● **Stated task**
Reproduce word for word the part of the listing that opens with the line containing "1568x704 pixels. Task: Click" and runs through the end of the listing, leaving out the pictures.

_____

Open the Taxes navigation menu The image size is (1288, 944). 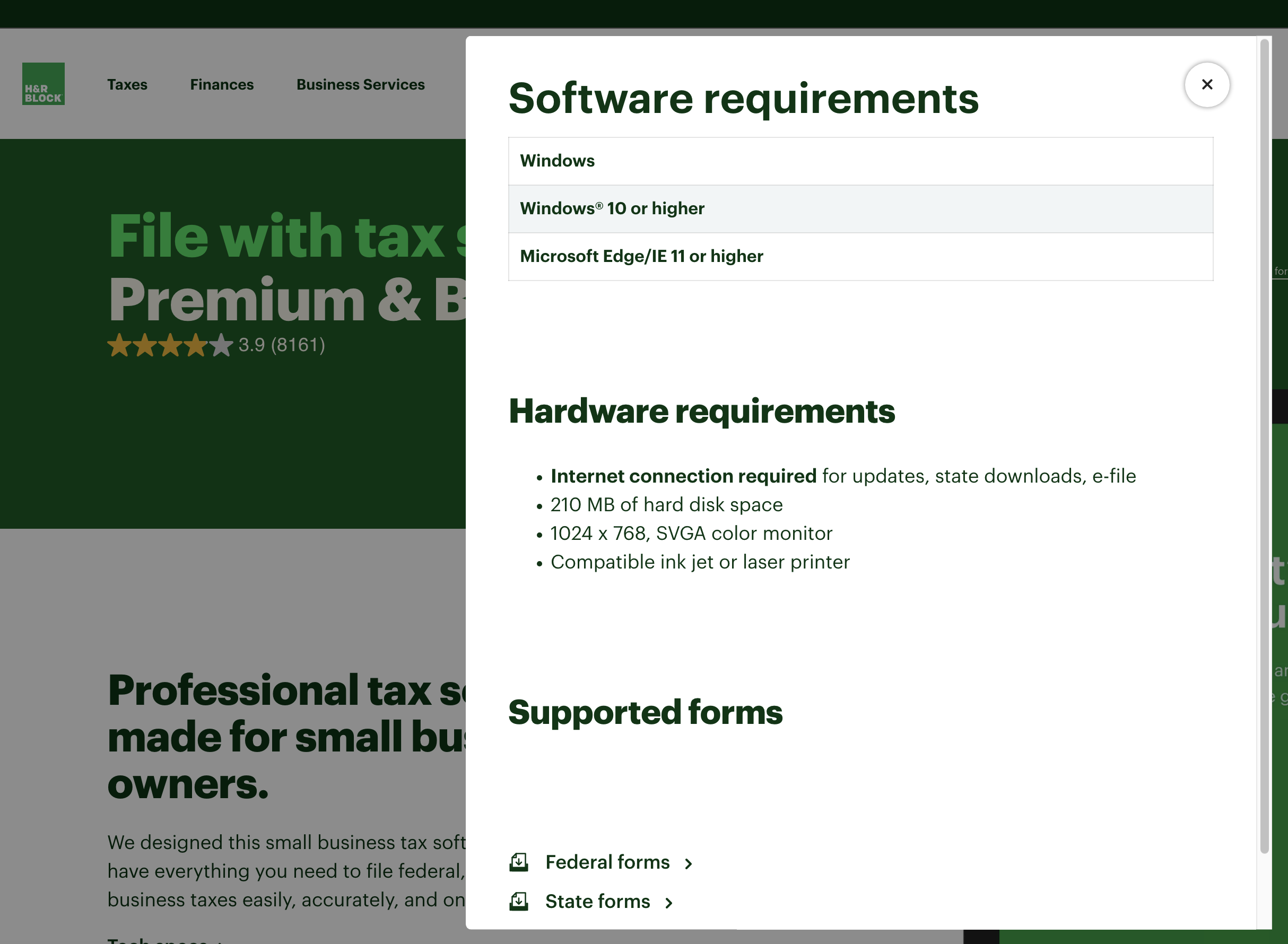pos(127,84)
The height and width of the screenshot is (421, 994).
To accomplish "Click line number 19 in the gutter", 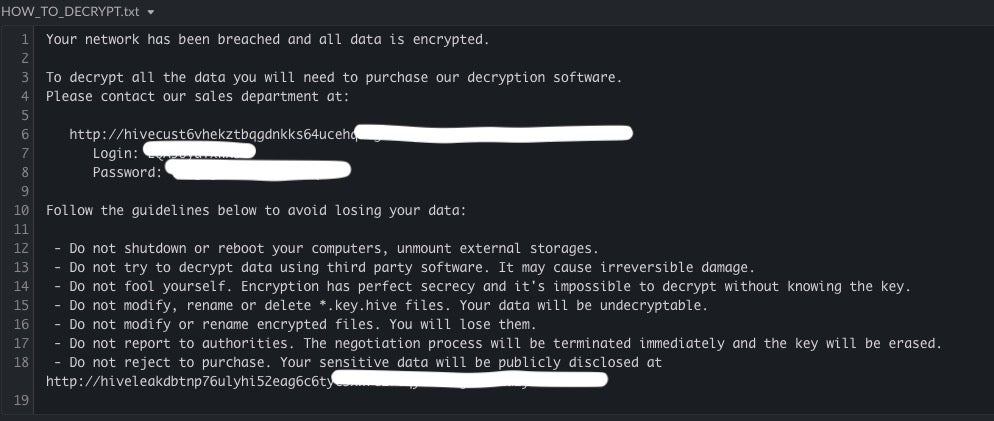I will [x=21, y=399].
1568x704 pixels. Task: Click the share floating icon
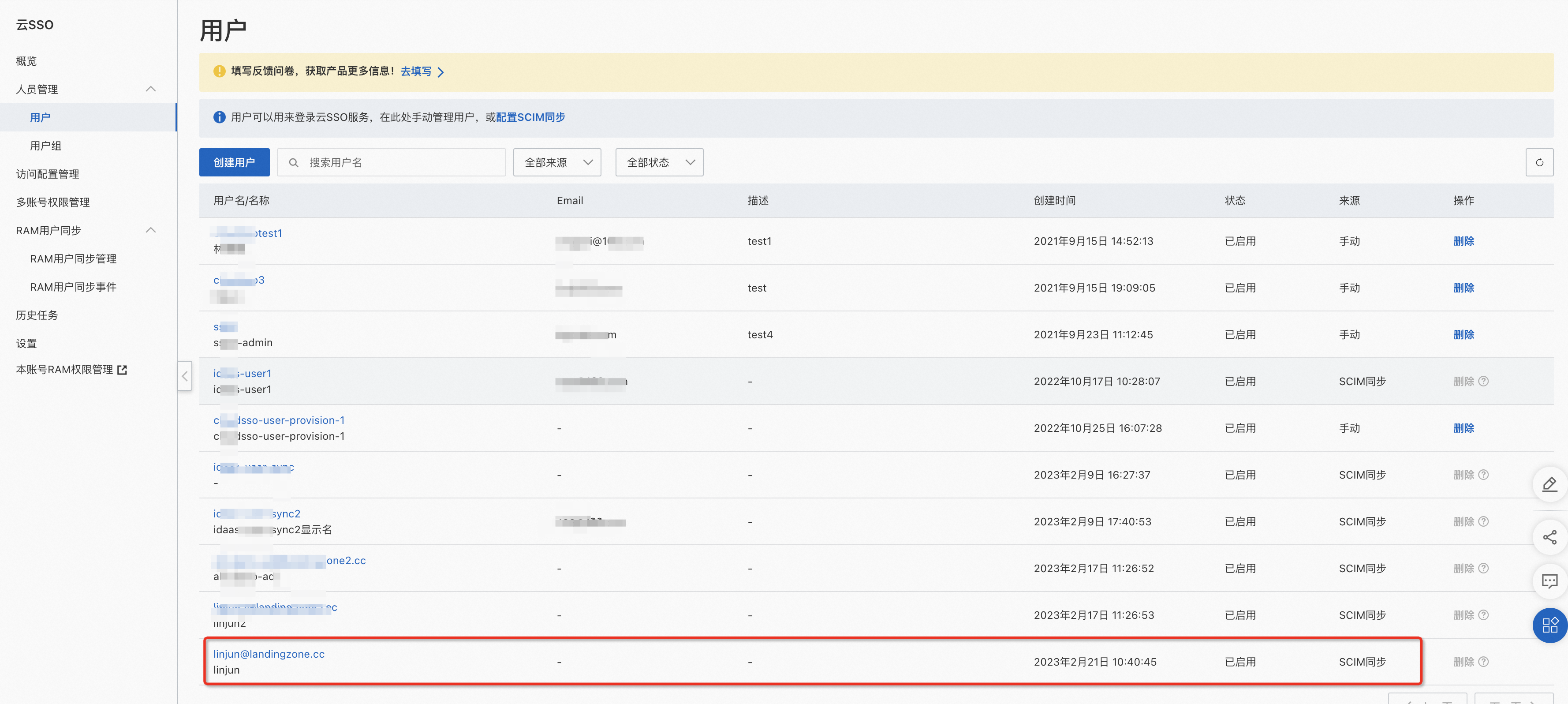pyautogui.click(x=1549, y=537)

_____

● **Correct answer**
1568x704 pixels. Task: Click the share floating icon
pyautogui.click(x=1549, y=537)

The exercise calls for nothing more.